当使用scrapy shell时，你必须用""包围url，因为字符[=]可能导致终端将其解释为多个进程15=] 里面 url:
```
scrapy shell "https://www.marksandspencer.com/MSStoreDetailsView?storeId=10151&langId=-24&SAPStoreId=6952"
```
您的 xpath 不正确，因为使用 /text() 您得到的是特定标签的文本，而 li 实际上并不包含您想要的信息。
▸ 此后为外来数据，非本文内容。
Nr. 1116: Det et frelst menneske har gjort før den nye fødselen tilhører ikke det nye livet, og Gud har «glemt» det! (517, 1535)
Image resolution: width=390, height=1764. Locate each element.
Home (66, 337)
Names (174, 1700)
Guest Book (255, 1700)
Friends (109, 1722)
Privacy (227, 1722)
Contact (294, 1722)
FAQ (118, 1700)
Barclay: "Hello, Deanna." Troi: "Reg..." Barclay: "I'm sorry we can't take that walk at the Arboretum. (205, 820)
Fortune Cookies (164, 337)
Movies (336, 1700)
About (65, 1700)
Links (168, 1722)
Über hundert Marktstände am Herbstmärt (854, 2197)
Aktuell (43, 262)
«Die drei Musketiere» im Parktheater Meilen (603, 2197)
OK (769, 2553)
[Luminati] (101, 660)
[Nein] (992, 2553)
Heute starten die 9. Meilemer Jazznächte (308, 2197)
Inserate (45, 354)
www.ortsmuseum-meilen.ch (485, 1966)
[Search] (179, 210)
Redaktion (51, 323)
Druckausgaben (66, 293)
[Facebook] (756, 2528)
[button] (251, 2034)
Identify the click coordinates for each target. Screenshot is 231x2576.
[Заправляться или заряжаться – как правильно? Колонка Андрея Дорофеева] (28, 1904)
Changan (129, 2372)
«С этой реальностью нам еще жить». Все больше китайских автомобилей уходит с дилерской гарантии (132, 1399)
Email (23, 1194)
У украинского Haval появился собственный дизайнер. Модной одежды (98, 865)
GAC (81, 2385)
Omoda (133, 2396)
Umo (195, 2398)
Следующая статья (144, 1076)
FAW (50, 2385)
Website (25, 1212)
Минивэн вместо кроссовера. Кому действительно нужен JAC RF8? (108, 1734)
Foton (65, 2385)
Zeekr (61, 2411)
包含该文本的标记位于 li 的子项上，因此您可以使用：
```
response.xpath('//li[@class="address"]//text()').extract()
```
或
```
response.xpath('//li[@class="address"]/p/text()').extract()
```

Why is scrapy printing \t\n\n where I expect there to be text?